>>

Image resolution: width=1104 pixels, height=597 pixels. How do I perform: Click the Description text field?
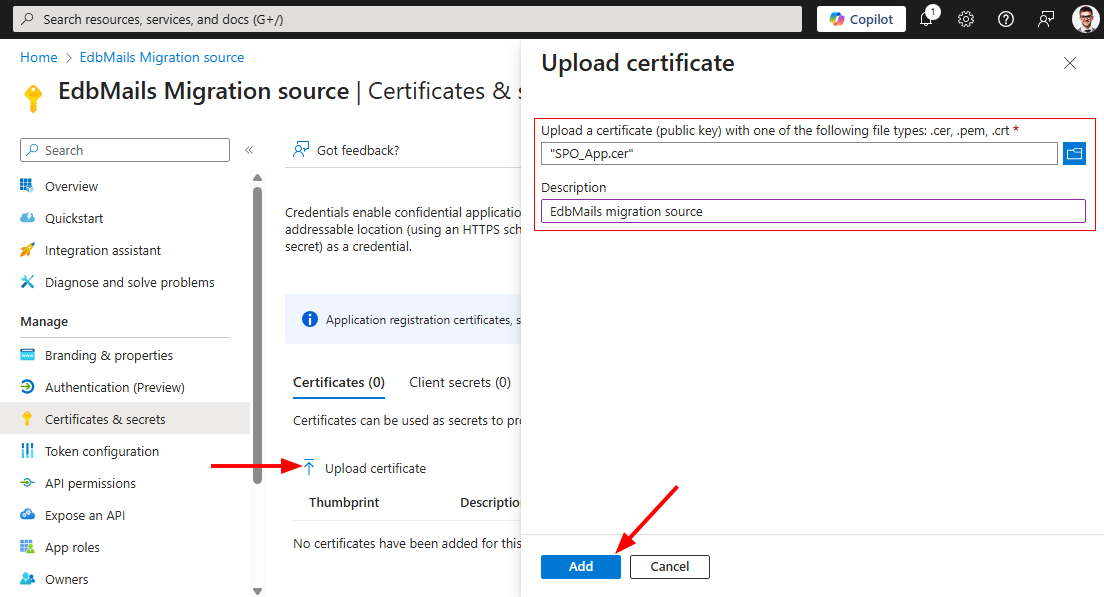812,211
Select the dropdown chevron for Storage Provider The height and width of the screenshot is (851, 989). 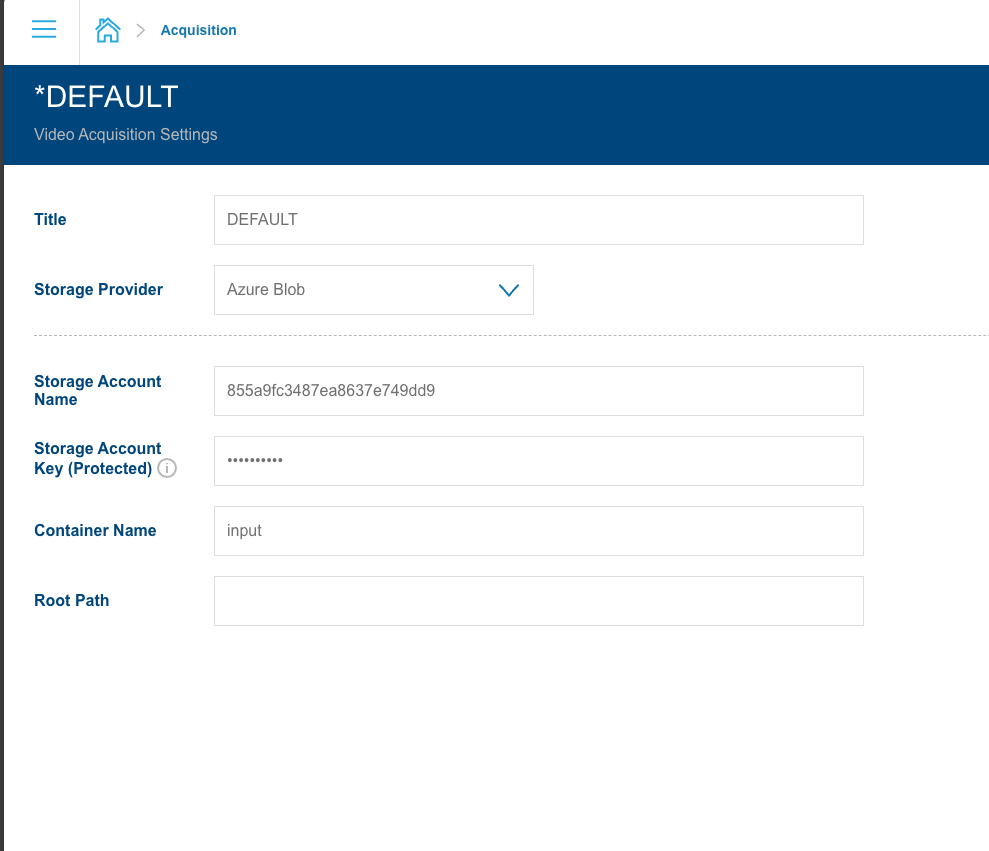pos(509,289)
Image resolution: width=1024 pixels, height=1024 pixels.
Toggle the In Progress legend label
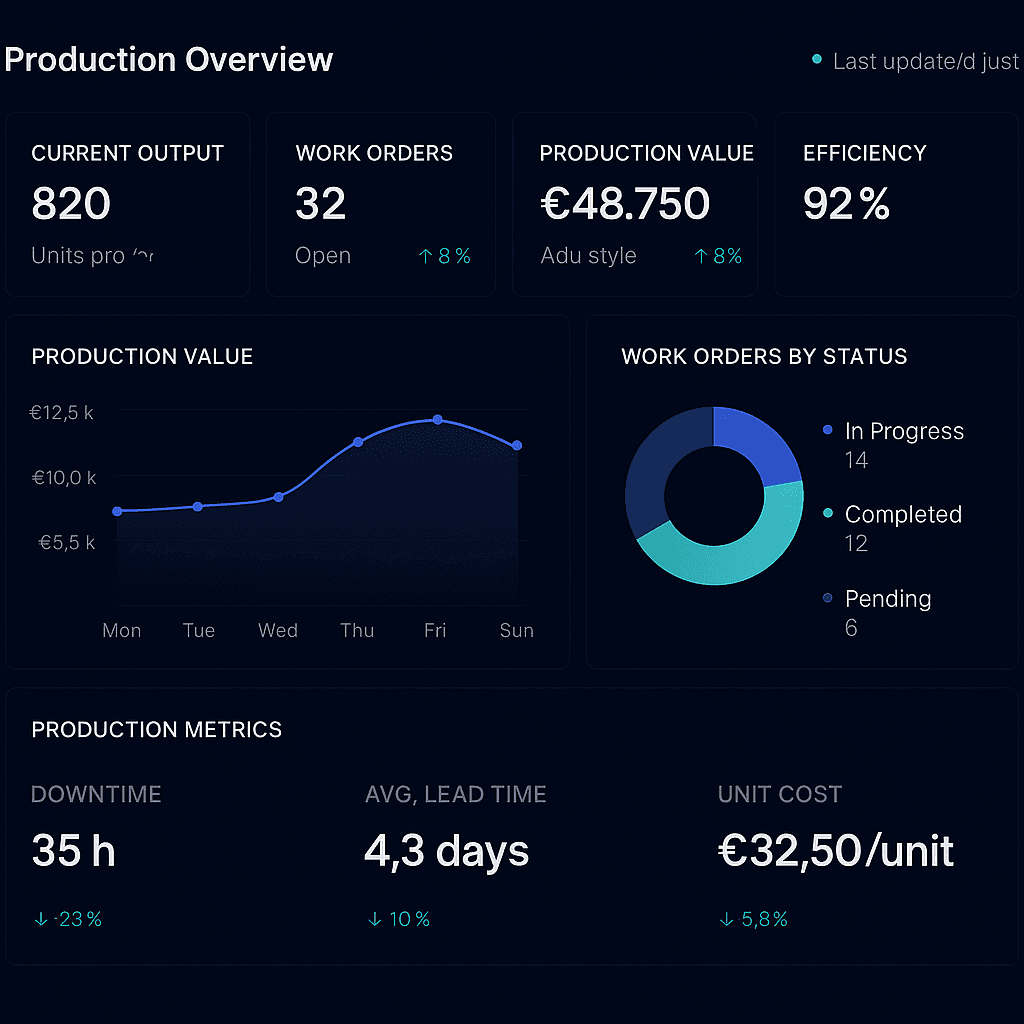pos(904,431)
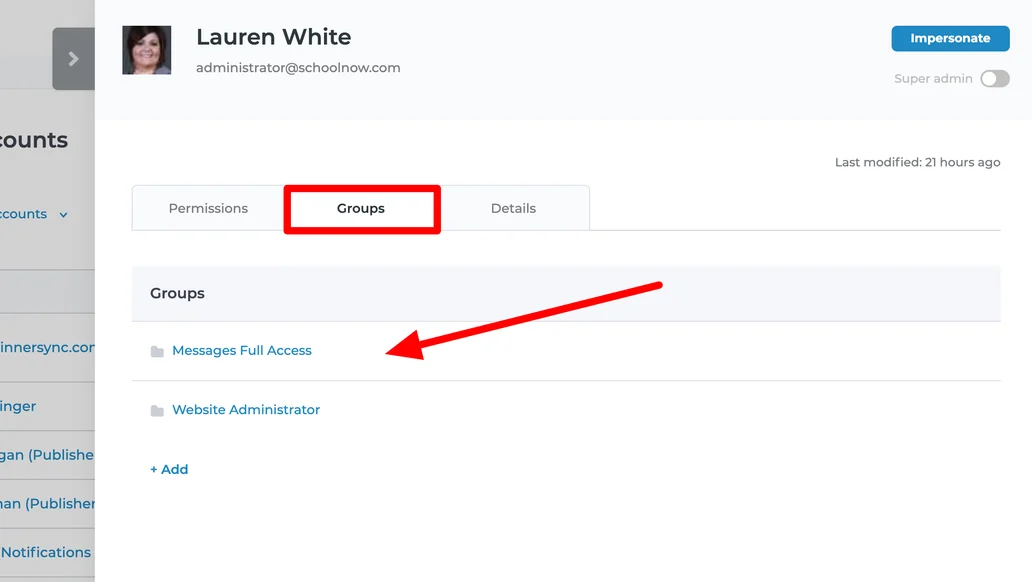Click the Impersonate button
This screenshot has width=1032, height=582.
(x=949, y=38)
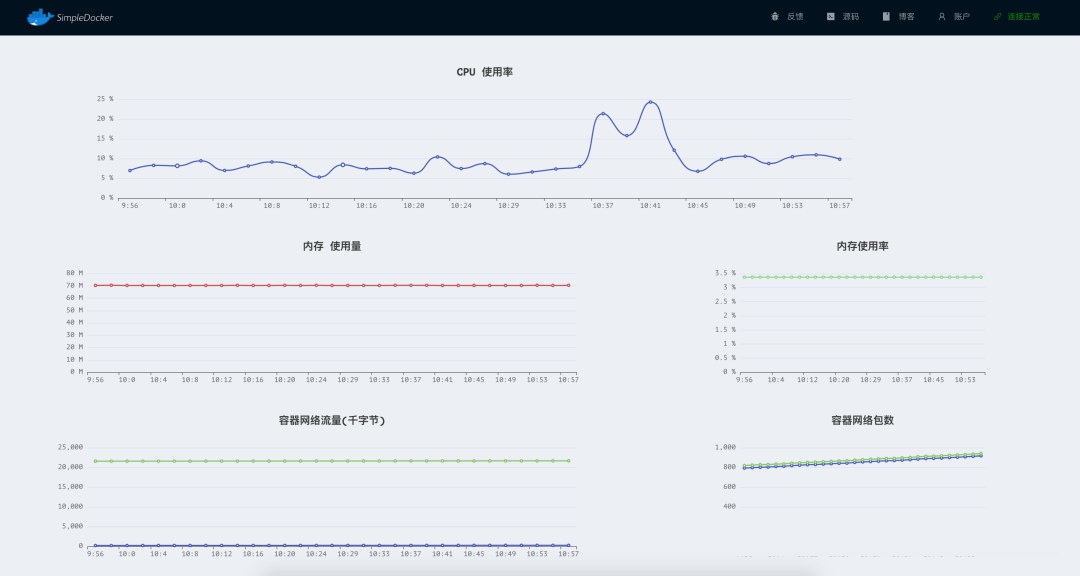Click first red point in 内存 使用量 chart

click(95, 285)
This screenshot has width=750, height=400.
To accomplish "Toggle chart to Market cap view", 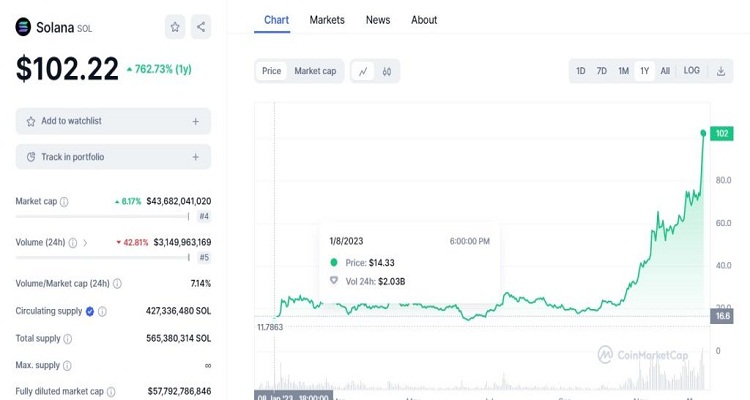I will pyautogui.click(x=315, y=71).
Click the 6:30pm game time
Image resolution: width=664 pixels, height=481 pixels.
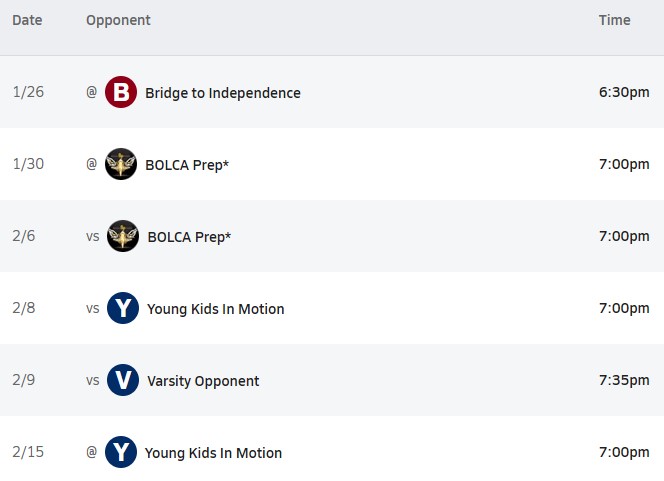pyautogui.click(x=624, y=93)
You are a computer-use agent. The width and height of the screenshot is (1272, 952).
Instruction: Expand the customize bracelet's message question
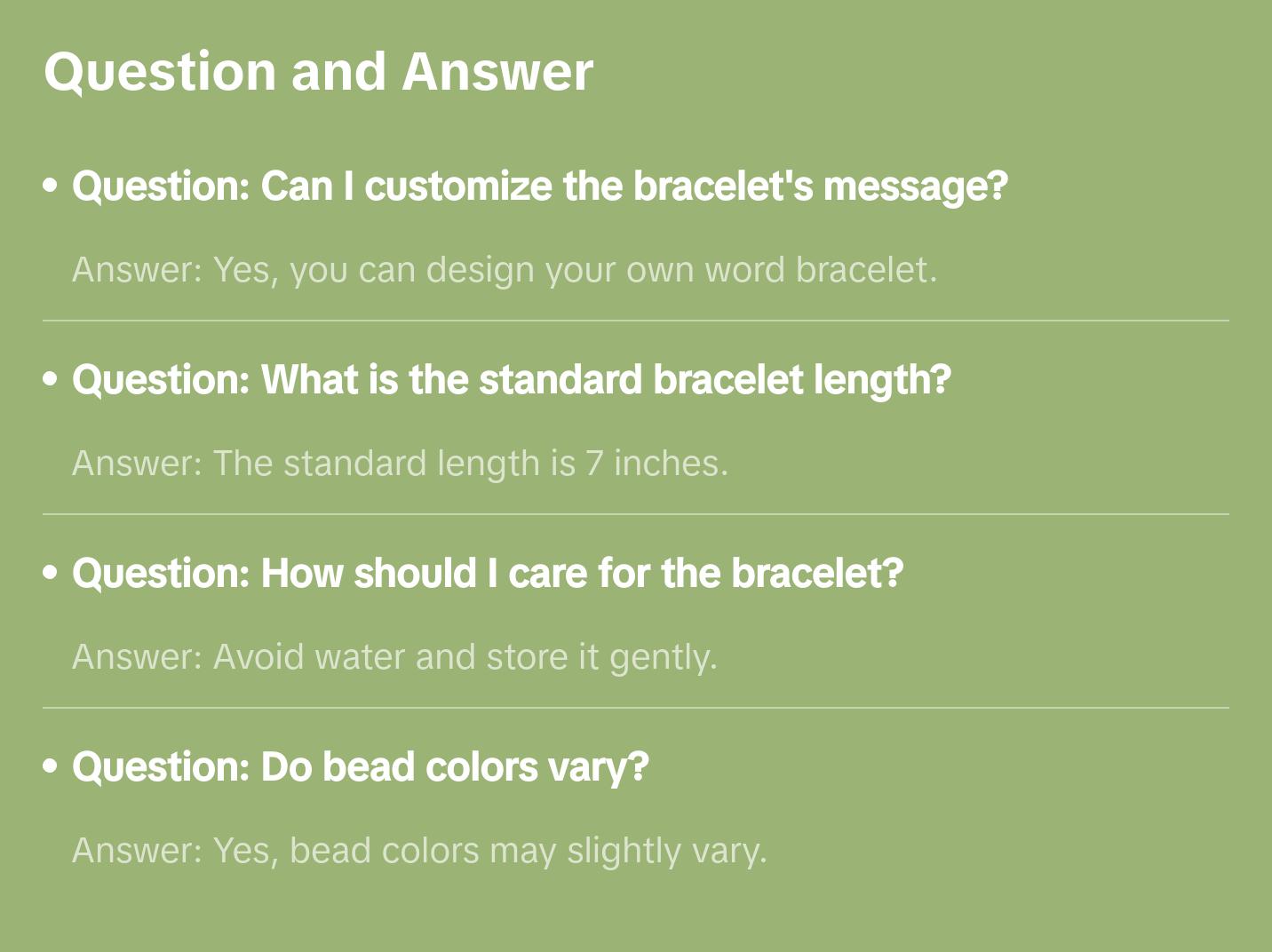[x=540, y=186]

<<

§ **Problem to solve**:
Return word for word the line bearing "You are a computer-use" and every later line of the entries, but none of the pictures.

§ **Output of the task**:
You are a computer-use agent. The width and height of the screenshot is (1272, 952).
Instruction: Expand the customize bracelet's message question
[x=540, y=186]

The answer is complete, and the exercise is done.